*** Block opens ***

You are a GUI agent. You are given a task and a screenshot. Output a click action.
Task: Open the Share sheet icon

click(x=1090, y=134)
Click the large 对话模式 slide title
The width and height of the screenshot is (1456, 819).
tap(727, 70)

*** Block closes ***

- _Work task_: Write all the records out again. Nothing may differ from the original.

- _Written reply_:
You are a GUI agent. You are given a task and a screenshot. Output a click action.
Task: Open the Share sheet icon

click(x=1090, y=134)
Click the large 对话模式 slide title
The width and height of the screenshot is (1456, 819).
tap(727, 70)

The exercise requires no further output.